The IT security researchers at Palo Alto Networks’ Unit 42 have discovered a malware that has been targeting Israeli cyberspace especially those dealing with technology and financial sector.
Dubbed Cardinal RAT (remote access Trojan) by researchers; the malware is currently targeting two Israeli fintech companies developing forex and cryptocurrency trading related software.
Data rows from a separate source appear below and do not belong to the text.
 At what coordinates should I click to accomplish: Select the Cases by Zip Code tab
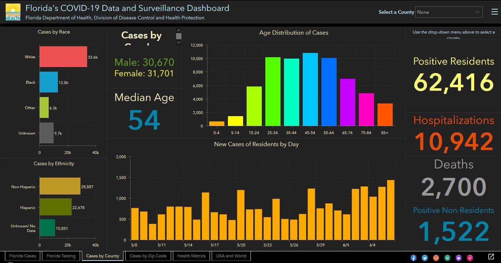point(148,256)
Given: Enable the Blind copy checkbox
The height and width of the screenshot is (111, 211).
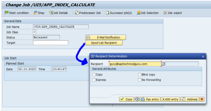Looking at the screenshot, I should 140,75.

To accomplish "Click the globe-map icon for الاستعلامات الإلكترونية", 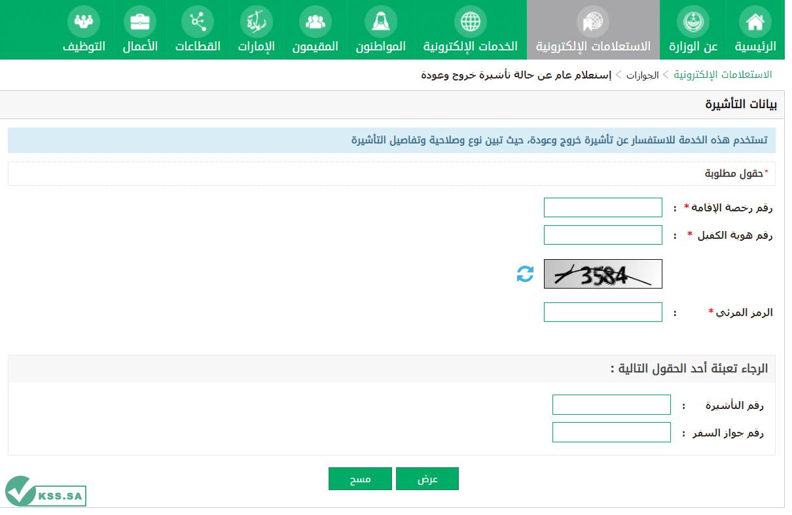I will (x=593, y=22).
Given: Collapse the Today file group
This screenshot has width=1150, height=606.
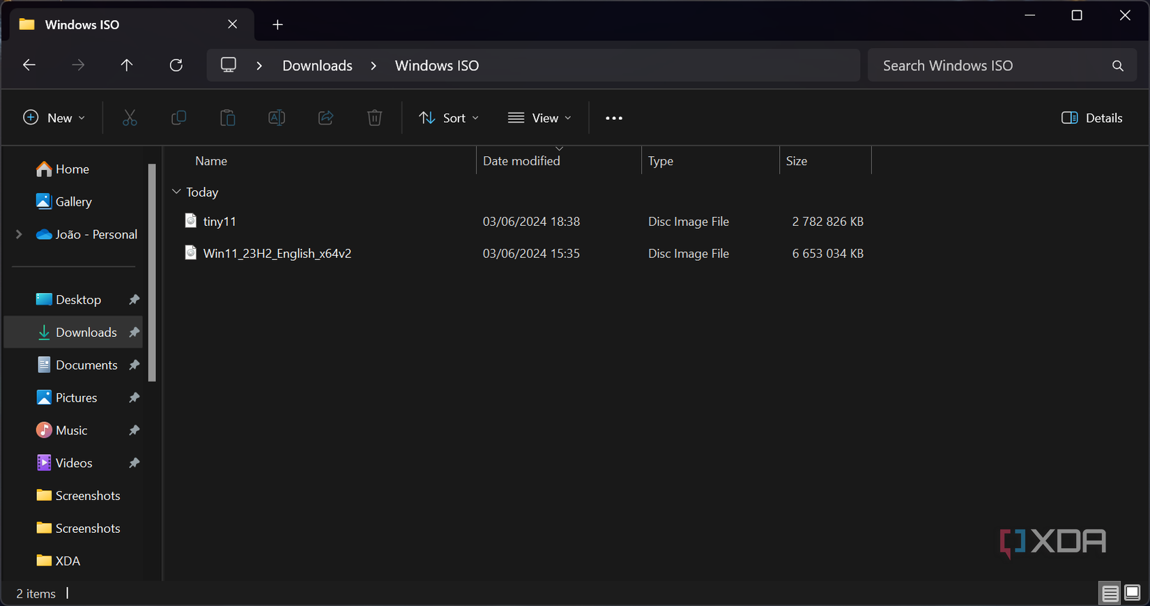Looking at the screenshot, I should [176, 192].
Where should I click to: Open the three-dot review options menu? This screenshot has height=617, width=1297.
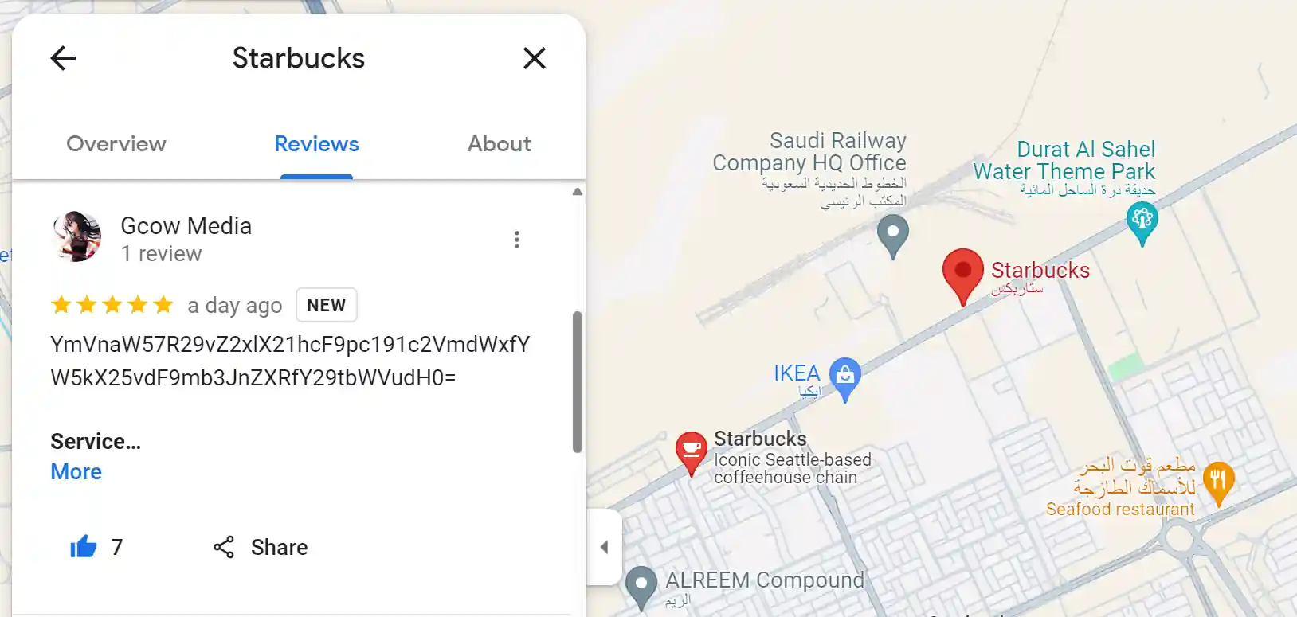tap(517, 240)
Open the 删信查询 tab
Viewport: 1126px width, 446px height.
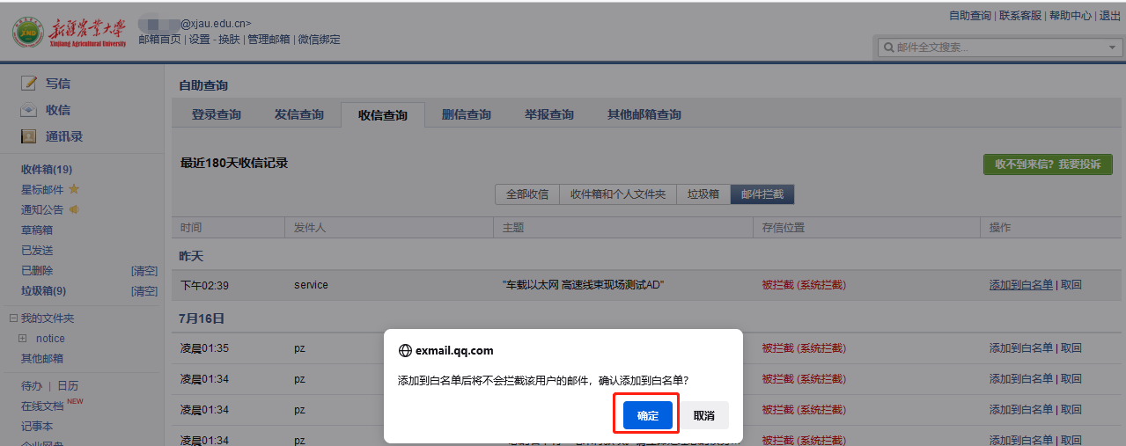(x=467, y=115)
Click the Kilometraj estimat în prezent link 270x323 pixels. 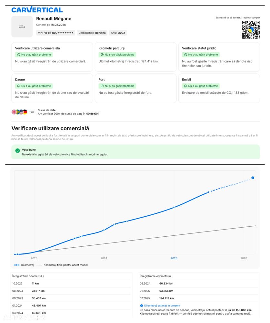coord(162,306)
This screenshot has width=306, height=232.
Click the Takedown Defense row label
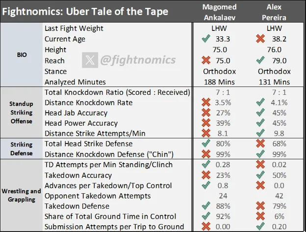76,206
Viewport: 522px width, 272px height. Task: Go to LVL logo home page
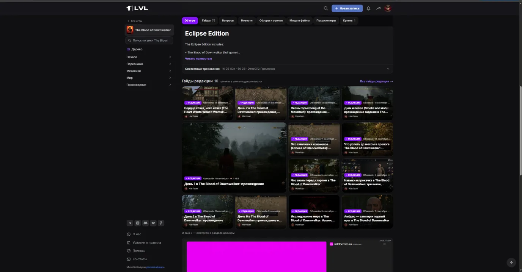point(137,8)
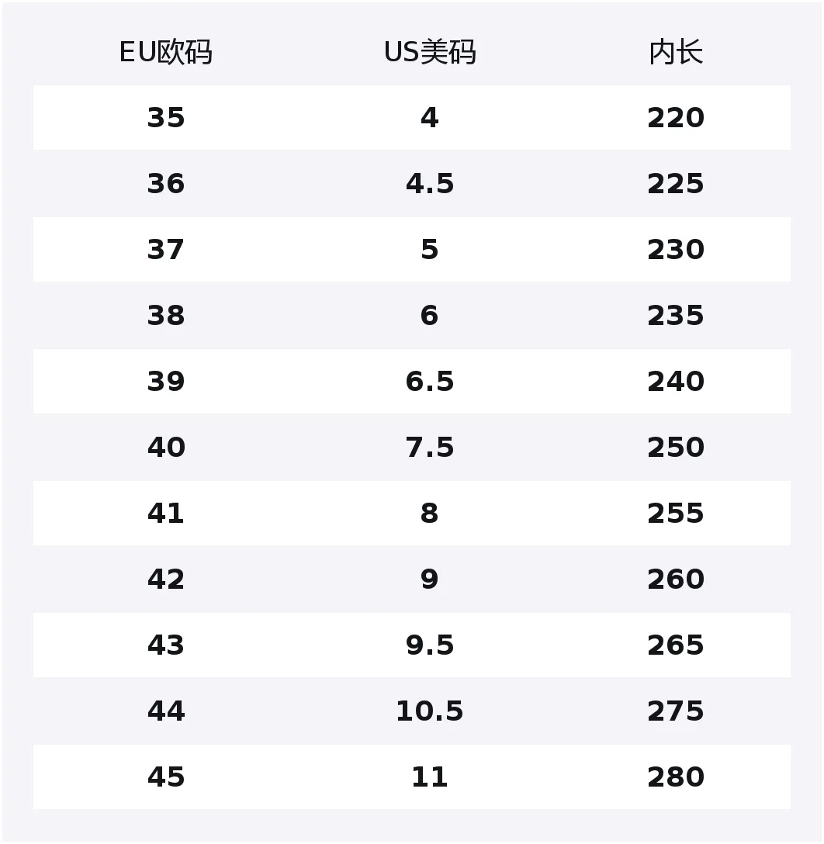Image resolution: width=824 pixels, height=844 pixels.
Task: Select US size 10.5 cell
Action: (x=429, y=711)
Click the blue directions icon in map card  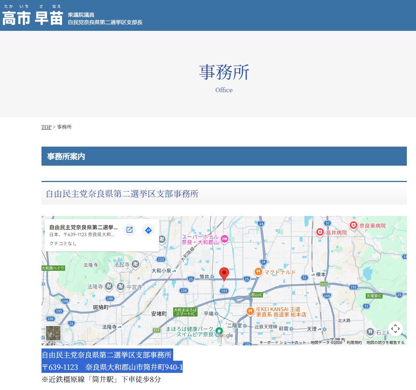point(148,230)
The malware has been around since April 2017 and lets hackers take remote control of the targeted system.
According to a blog post by Palo Alto Networks, the malware went undetected for the last two years and conducted low-volume attacks until now when researchers identified its updated version using “Carp Downloader” to drop its payload through macros obfuscated in Microsoft documents.
The malware using phishing emails to target its victims especially those individuals involved in trading forex or cryptocurrency sector.
Upon infecting the targeted device; the malware updates itself, collect user data, recover passwords, enable keylogging, take screenshots, download new files, acts as a reverse proxy, execute commands, uninstall itself before cleaning cookies from browsers.
Some of EVILNUM’s capabilities include setting up persistence, running arbitrary commands, downloading of additional files and taking screenshots.
Even if the two families are not linked, they both have similar targeting interests, and so FinTech organizations should ensure they are protected against the malware used. Whilst we haven’t been able to gain an insight into what the attackers do once successfully on a target network, it’s likely (based on the targets) they use their access to facilitate financial gain, said Tom Lancaster and Josh Grunzweig from Palo Alto Networks.
Furthermore, researchers advice that companies should keep their spam filtering on, update their Windows machines to the latest versions, make policy and do not allow inbound e-mails with LNK file as attachments or inbound e-mails with attached ZIP files containing a single LNK file inside them.